Switching between FSDP and DDP

Thanks for all the help with and building FSDP. I’m able to successfully train my models with FSDP but there are some operations during my evaluation that don’t quite work with FSDP and I need to use DDP. I wanted to check if there is a way I can “unshard”/reset my model after training to run evaluation (assuming I am able to fit my model in memory without FSDP in no_grad() mode)

A general flow would look like:

model = FSDP(model,...)
train(model)
.
.
reset_model() # this would basically remove the FSDP wrapper
model = DDP(model,...)
evaluate(model)

Thanks!

We should figure out and document the canonical way to do this, but here is something that can hopefully unblock you for now:

from torch.distributed.fsdp import FullyShardedDataParallel as FSDP
from torch.distributed.fsdp import FullStateDictConfig, StateDictType

def reset_model(fsdp_model: FSDP, model_ctor: Callable):
    with FSDP.state_dict_type(
        fsdp_model,
        StateDictType.FULL_STATE_DICT,
        FullStateDictConfig(rank0_only=True, offload_to_cpu=True),
    ):
        # Since `rank0_only=True`, only rank 0 has a full state dict in memory
        state_dict = fsdp_model.state_dict()

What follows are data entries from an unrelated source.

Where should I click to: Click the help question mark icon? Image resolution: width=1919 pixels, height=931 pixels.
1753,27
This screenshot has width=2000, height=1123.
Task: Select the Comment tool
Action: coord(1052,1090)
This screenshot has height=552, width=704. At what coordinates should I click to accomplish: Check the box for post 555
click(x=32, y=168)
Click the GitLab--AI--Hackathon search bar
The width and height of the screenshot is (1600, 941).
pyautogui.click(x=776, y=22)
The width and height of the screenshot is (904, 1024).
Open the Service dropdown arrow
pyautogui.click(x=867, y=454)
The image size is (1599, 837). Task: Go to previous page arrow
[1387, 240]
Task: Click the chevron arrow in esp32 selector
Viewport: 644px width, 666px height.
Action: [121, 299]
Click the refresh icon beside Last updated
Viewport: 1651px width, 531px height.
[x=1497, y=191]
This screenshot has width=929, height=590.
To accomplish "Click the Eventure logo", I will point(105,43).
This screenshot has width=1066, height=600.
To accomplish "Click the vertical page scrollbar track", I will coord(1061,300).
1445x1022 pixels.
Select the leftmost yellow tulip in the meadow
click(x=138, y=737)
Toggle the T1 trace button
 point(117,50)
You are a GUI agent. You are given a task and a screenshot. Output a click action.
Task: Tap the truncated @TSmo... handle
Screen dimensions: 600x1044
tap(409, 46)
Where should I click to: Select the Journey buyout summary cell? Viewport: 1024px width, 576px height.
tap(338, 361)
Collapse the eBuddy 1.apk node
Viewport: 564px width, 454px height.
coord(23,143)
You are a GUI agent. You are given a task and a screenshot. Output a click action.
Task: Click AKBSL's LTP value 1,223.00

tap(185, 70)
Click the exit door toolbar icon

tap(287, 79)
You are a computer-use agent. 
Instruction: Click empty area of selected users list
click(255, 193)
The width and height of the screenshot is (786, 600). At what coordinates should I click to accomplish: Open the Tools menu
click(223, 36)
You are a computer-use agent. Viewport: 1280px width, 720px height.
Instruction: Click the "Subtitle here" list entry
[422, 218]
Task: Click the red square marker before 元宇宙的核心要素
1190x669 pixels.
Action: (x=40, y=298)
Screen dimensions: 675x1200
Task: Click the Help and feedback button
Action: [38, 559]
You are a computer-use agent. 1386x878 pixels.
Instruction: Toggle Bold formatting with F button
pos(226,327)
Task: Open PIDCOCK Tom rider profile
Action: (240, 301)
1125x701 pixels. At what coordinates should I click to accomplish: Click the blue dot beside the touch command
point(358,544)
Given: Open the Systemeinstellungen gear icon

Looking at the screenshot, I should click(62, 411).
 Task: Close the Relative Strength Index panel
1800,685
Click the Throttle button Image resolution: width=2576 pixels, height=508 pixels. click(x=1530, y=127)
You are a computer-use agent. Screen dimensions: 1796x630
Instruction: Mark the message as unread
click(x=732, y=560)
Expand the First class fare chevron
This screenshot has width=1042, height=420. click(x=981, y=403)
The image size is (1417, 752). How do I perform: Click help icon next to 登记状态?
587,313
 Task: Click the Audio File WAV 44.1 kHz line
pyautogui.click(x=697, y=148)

    # Construct a nonwrapped model like what was passed into FSDP, where the
    # parameter/buffer initialization does not matter
    nonwrapped_model = model_ctor()  # on CPU
    if rank == 0:
       nonwrapped_model.load_state_dict(state_dict)
    # Constructing DDP will broadcast parameters/buffers from rank 0 to all ranks
    ddp_model = DDP(nonwrapped_model.to(rank), device_ids=[rank])

model_ctor() can initialize on GPU, in which case state_dict should be saved on GPU (with offload_to_cpu=False).

I wrote this off the top of my head and have not tested it. However, it conveys the general idea: You save a full state dict and load it into a nonwrapped version of the module before wrapping with DDP. DDP will broadcast module states in its constructor, so that saves some additional logic.